**Exercise objective**: What is needed is an exact copy of the line with "Given: Select the 60-minute period option" and all lines that follow it in the entries below, the last line included.

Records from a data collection
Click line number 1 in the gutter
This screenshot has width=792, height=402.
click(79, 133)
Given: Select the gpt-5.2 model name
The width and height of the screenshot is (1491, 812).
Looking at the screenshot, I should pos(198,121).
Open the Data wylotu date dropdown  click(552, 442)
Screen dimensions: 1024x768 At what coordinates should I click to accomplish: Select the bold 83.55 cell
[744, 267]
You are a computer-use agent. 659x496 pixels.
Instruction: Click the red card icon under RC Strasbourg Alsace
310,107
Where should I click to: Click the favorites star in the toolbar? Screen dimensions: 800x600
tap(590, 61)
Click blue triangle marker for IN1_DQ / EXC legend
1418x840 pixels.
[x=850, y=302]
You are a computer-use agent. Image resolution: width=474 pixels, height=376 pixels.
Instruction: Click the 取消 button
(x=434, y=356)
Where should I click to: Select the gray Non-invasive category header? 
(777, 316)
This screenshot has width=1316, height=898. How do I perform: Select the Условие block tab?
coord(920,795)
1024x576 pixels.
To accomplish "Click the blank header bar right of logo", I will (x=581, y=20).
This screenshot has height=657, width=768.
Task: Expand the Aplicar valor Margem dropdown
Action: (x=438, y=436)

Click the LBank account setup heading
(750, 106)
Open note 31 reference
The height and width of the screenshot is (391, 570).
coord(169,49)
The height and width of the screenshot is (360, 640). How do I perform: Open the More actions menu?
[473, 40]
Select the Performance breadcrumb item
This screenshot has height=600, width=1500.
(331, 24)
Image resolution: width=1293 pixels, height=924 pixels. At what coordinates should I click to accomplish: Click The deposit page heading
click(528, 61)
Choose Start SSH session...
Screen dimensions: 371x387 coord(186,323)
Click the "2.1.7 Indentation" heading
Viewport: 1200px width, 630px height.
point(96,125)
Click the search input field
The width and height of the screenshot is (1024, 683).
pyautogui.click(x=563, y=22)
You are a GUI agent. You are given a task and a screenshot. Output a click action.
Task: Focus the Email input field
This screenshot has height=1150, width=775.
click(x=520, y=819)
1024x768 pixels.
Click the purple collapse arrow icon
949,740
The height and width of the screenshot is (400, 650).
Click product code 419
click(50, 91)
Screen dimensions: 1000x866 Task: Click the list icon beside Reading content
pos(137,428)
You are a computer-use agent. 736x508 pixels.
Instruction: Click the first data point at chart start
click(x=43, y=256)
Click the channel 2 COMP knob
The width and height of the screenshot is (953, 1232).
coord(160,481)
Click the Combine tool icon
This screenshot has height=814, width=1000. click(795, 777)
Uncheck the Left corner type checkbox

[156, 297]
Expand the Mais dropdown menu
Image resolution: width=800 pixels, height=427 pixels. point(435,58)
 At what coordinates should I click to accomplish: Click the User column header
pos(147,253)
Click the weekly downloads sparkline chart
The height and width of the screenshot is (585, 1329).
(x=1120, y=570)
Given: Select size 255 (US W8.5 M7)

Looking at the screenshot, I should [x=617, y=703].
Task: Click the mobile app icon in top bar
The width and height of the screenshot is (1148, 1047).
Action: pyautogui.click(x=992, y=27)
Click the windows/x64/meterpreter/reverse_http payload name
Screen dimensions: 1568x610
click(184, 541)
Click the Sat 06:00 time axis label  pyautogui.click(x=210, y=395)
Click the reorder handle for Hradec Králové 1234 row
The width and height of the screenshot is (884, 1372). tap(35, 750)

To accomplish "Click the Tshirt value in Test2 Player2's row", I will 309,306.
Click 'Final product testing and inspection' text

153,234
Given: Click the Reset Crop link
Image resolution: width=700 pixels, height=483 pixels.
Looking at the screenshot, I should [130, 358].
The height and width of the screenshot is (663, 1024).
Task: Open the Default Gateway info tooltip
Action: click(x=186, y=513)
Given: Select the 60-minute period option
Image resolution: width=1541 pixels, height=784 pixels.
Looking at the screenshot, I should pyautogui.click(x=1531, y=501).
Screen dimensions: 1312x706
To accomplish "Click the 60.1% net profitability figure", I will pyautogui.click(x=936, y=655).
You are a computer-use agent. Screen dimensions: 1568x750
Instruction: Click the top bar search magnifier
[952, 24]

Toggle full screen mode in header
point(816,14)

**Task solution**:
Given: Select the 60-minute period option
Image resolution: width=1541 pixels, height=784 pixels.
Looking at the screenshot, I should pyautogui.click(x=1531, y=501).
Screen dimensions: 1312x706
To accomplish "Click the 60.1% net profitability figure", I will pyautogui.click(x=936, y=655).
You are a computer-use agent. Screen dimensions: 1568x750
Instruction: Click the top bar search magnifier
[952, 24]

Toggle full screen mode in header
point(816,14)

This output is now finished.